Mort Bassirou Faye: L'enquête et l'expertise balistique cernent la police



Mort Bassirou Faye: L'enquête et l'expertise balistique cernent la police
Du nouveau de l’affaire dite Bassirou Faye.  L’enquête menée par la Division des Investigations Criminelles (DIC) sur les événements du 14 août dernier qui ont mené à mort d’homme au campus de l’Université Cheikh Anta Diop de Dakar (UCAD) donne des résultats. La police est cernée de toute part.  Car le commissaire de police, Ndiara Sène et ses enquêteurs ont pu recueillir des témoignages circonstanciés qui accréditent la thèse selon laquelle la balle qui a tué l’étudiant est partie de l’arme de service d’un policier présent lors des affrontements entre pensionnaires de l’UCAD et forces de l’ordre.
 

Ainsi, après les dépositions des étudiants corroborées par des témoignages de policiers entendus par les enquêteurs, le pré-rapport de l’expertise balistique, effectuée par un expert provenant du laboratoire de la police scientifique de Lyon en France et qui a été versé au dossier d’enquête, établit que la balle extraite du crâne de Bassirou Faye est de calibre 9 mm provenant d’une arme similaire au type de pistolets automatiques utilisés par les forces de police sénégalaises.  Il s’y ajoute signale « lequotidien », qu’une douille qui avait été ramassée sur les lieux d’où le tir serait parti se trouve aussi être une douille d’une balle du même calibre. Cette douille ramassée par un étudiant témoin des faits qui l’avait remise à la famille de la victime a été envoyée pour analyse au laboratoire scientifique de Lyon au niveau duquel elle devrait arriver ce lundi 8 septembre 2014.

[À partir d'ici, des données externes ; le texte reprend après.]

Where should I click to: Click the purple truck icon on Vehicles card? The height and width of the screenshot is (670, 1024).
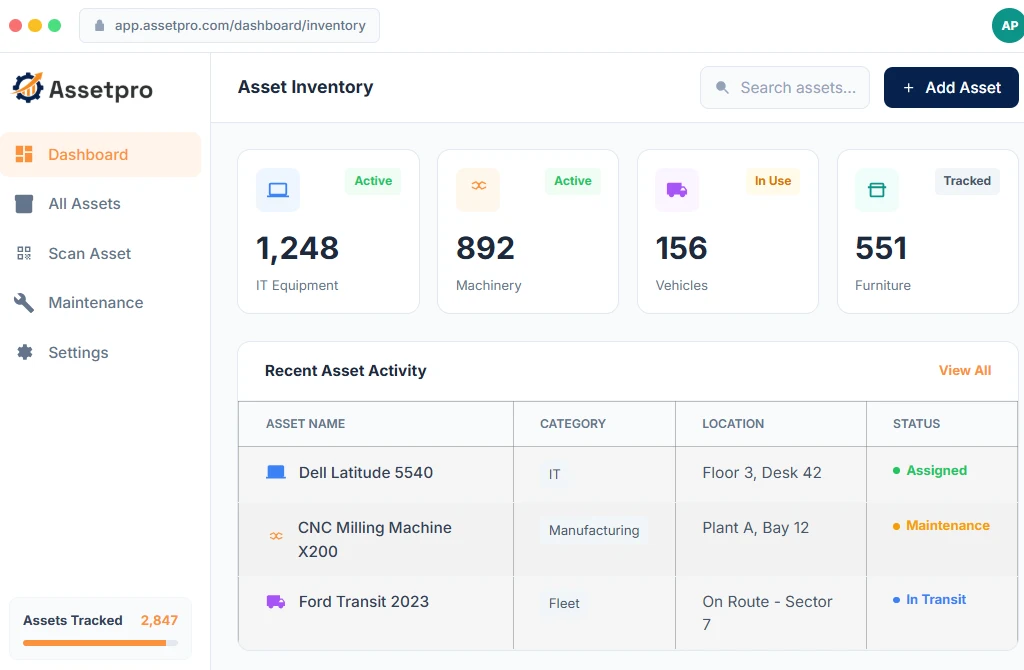coord(677,190)
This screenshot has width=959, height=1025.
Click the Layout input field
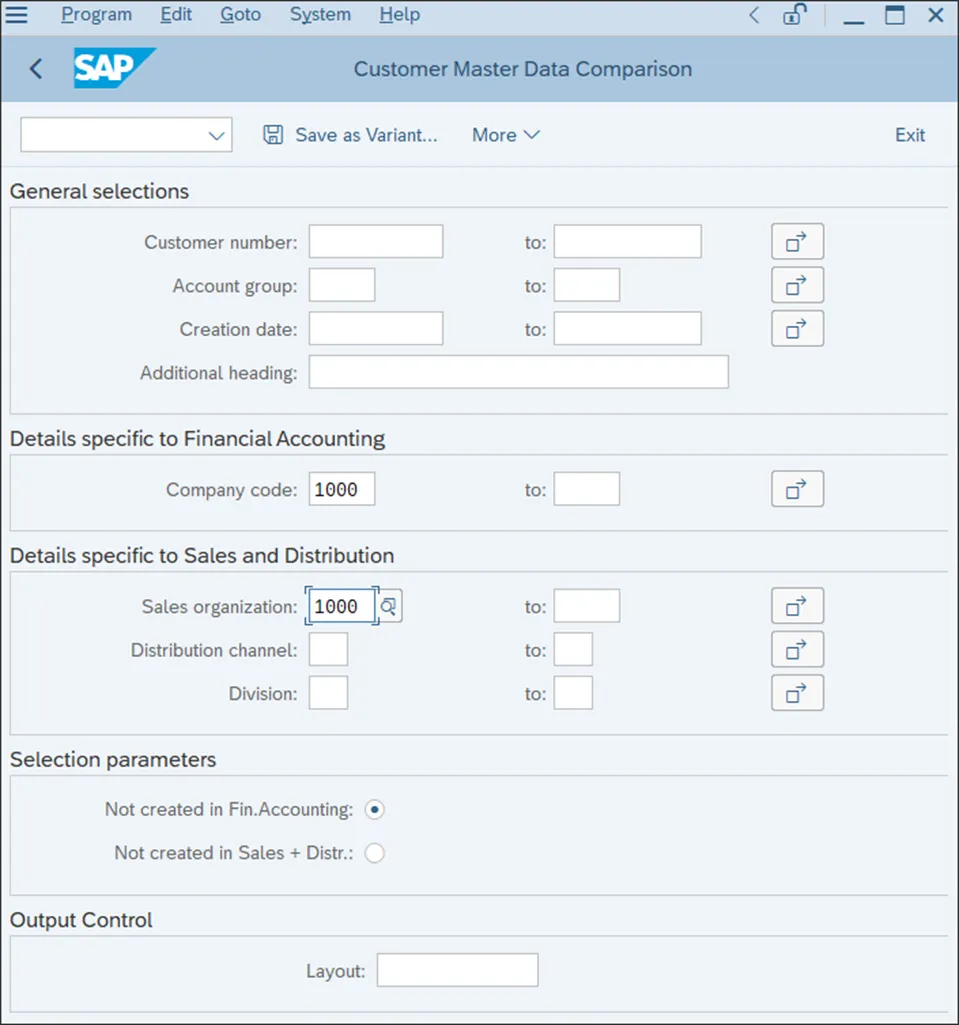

Les résultats de cet examen balistique sont attendus avec impatience par les autorités judiciaires. En attendant, les armes portées par les policiers qui étaient intervenus au campus de l’Université de Dakar le jour des faits ont toutes étaient saisies et mises sous scellés. Ce, au moment où les services du Procureur de la République, Serigne Bassirou Guèye attendraient le retour des éléments de l’expertise sur la douille pour demander des ordres de poursuites et ouvrir une information judiciaire. En effet, la thèse d’une infiltration des forces de police comme d’aucuns avaient voulu le faire croire semble définitivement écartée.